_SUPPLIED PASSAGE_.
******

Thomas M. Kehrenberg

What’s so dangerous about AI anyway?

(Or: What it means to be a superintelligence.)

You might have heard people worrying about AI as a world-ending threat, but maybe you’re not really convinced. Maybe current “AI” seems quite unimpressive to you and it’s not clear to you that it is coherent to talk about “smarter-than-human AI” at all.

“Like, okay,” you might say, “an AI might be better at calculus than us. Or, it knows more facts about the world than a human because it can store everything on its hard drive. Maybe it can also give really precise answers sometimes, like specifying a probability to 8 significant digits. But that doesn’t sound that dangerous over all? I know some smart people and I’m not particularly afraid of them. I mean sure, we shouldn’t use AI to power flying robots with lasers and then let them roam the country – that’s just common sense. And, of course, big corporations can do bad things with AI when they use it for hiring decisions or social media moderation. But, every technology has up- and downsides. I don’t see what’s so uniquely dangerous about AI.”

In order to understand what an AI might be capable of, I suspect it helps to taboo the word “intelligence” and talk about more specific cognitive capabilities instead, which we can then extrapolate into super-human regions.

******

Transcribe the passage on the dangers of AI from "In order to" to "into super-human regions.".

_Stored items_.

******

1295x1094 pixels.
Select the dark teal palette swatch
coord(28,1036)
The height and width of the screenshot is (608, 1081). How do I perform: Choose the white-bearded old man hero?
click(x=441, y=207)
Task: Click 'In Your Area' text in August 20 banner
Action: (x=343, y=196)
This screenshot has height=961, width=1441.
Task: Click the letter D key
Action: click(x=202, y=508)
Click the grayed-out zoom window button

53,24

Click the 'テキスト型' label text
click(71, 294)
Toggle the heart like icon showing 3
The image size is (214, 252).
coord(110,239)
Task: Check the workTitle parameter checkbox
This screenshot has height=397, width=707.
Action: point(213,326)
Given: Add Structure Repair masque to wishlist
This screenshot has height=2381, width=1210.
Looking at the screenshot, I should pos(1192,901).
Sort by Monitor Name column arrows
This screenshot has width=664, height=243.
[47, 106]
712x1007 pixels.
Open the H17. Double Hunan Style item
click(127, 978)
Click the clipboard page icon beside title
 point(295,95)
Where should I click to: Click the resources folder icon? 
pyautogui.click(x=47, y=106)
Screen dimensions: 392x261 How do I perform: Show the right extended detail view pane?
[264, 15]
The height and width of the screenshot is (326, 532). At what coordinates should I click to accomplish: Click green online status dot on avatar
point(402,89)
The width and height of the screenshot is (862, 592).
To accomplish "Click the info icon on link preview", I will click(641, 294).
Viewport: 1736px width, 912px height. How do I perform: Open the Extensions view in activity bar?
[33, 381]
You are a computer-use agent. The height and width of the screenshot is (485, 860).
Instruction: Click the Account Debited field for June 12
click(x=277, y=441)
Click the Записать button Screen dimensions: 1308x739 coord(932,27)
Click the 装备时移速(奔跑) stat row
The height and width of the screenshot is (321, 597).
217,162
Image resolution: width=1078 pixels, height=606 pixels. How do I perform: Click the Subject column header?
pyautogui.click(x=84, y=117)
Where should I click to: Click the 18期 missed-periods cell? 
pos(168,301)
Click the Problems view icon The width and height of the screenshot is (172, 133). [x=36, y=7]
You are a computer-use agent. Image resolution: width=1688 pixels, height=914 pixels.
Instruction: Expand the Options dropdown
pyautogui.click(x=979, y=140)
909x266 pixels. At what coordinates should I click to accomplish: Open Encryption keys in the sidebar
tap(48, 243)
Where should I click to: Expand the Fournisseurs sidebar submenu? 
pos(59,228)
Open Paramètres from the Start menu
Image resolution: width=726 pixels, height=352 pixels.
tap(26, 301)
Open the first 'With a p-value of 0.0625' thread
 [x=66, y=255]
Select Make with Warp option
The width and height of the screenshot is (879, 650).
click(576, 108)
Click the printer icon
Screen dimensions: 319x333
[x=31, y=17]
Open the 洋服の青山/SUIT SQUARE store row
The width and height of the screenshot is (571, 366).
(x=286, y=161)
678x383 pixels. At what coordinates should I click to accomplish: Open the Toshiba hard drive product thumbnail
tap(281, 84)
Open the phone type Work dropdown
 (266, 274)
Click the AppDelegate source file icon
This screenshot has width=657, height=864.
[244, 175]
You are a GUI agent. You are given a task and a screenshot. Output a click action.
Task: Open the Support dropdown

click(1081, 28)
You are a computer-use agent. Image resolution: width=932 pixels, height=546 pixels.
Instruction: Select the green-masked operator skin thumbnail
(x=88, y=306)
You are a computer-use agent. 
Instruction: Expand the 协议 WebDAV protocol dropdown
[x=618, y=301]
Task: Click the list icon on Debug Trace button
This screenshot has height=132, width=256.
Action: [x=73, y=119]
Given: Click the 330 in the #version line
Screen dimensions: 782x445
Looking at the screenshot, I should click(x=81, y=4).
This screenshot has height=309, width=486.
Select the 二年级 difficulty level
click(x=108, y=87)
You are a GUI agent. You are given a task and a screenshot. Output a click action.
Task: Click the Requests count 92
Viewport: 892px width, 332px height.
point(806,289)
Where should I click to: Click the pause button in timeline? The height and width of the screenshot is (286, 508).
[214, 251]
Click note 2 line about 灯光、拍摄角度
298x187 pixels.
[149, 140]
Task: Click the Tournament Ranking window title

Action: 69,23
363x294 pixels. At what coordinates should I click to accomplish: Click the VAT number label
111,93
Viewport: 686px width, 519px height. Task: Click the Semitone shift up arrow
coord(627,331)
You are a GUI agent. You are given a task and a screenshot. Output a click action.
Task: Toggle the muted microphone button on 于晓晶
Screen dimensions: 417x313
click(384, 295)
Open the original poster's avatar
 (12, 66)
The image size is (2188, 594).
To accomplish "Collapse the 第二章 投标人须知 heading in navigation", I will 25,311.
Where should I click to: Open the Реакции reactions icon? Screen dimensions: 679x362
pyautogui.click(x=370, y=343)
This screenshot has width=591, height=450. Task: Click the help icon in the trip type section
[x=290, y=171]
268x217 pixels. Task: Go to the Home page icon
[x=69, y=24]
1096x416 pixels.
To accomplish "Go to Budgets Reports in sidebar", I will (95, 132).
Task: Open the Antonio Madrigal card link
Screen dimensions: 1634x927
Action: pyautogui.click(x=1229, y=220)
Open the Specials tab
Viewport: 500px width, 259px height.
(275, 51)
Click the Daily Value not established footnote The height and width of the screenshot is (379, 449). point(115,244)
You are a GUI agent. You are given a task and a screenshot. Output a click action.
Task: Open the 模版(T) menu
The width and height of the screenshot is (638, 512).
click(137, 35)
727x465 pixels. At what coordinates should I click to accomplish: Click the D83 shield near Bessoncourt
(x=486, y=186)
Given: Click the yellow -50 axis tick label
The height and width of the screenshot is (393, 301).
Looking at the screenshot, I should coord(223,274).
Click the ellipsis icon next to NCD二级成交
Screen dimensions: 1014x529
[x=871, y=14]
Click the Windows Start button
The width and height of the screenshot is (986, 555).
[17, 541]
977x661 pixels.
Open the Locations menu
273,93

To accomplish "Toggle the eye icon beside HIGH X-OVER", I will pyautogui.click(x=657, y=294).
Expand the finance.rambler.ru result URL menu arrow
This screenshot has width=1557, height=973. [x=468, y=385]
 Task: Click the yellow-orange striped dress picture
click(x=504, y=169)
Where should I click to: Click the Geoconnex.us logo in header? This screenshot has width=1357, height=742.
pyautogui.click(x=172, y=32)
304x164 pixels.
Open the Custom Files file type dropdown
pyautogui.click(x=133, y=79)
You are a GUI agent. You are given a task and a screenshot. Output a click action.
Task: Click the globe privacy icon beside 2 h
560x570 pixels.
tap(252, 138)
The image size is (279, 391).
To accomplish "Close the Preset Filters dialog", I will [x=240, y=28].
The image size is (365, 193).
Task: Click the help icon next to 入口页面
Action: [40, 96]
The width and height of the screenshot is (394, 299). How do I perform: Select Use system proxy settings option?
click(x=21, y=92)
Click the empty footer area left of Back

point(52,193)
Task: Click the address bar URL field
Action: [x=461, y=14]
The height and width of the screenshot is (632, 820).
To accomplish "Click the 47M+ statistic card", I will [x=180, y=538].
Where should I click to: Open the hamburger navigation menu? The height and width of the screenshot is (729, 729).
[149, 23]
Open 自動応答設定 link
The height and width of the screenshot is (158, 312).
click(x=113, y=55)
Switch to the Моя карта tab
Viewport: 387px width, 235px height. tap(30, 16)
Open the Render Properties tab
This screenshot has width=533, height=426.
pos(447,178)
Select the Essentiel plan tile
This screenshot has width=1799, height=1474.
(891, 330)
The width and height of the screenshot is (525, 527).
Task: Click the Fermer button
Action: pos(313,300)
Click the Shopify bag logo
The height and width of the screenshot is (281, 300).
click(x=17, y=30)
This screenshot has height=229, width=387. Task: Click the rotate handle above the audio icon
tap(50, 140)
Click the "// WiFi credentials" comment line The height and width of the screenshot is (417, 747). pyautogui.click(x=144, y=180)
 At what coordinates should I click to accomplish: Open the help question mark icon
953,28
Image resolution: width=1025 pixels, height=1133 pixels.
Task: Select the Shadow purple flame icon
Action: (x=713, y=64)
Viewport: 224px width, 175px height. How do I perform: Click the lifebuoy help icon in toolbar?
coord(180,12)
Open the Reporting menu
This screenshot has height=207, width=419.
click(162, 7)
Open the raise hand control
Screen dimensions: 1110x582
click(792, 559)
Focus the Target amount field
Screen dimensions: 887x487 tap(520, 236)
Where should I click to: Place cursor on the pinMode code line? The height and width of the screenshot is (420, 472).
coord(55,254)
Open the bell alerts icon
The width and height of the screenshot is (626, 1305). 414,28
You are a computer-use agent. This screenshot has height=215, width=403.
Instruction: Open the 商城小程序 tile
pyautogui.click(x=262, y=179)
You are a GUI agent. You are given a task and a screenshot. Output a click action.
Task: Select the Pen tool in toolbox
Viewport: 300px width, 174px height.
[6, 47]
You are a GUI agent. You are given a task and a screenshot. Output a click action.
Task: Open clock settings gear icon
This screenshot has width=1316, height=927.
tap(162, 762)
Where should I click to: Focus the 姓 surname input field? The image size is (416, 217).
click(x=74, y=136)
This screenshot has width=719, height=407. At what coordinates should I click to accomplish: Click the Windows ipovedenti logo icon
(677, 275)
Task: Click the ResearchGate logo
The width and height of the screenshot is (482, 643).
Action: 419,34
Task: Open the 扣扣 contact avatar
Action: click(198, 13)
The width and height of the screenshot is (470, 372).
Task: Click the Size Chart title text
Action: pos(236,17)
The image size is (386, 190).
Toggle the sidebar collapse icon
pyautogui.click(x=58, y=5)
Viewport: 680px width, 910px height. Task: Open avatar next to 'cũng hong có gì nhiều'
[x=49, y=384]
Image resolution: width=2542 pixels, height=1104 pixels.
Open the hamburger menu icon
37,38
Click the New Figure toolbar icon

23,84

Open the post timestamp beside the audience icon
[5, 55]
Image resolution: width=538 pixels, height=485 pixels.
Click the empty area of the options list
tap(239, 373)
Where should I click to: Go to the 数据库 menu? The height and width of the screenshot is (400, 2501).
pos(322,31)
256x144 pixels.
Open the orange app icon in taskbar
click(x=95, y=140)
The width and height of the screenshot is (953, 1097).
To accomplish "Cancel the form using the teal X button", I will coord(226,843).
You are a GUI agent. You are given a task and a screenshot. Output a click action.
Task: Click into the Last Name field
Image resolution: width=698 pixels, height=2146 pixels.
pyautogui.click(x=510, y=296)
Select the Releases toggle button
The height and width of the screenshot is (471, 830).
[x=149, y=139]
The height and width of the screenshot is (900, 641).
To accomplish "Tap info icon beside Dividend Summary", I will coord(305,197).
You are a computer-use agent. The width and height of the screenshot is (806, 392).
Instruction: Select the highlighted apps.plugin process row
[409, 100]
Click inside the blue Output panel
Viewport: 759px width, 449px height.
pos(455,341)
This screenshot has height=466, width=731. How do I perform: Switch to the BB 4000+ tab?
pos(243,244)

******

_COMPLETED TASK_.
In order to understand what an AI might be capable of, I suspect it helps to taboo the word “intelligence” and talk about more specific cognitive capabilities instead, which we can then extrapolate into super-human regions.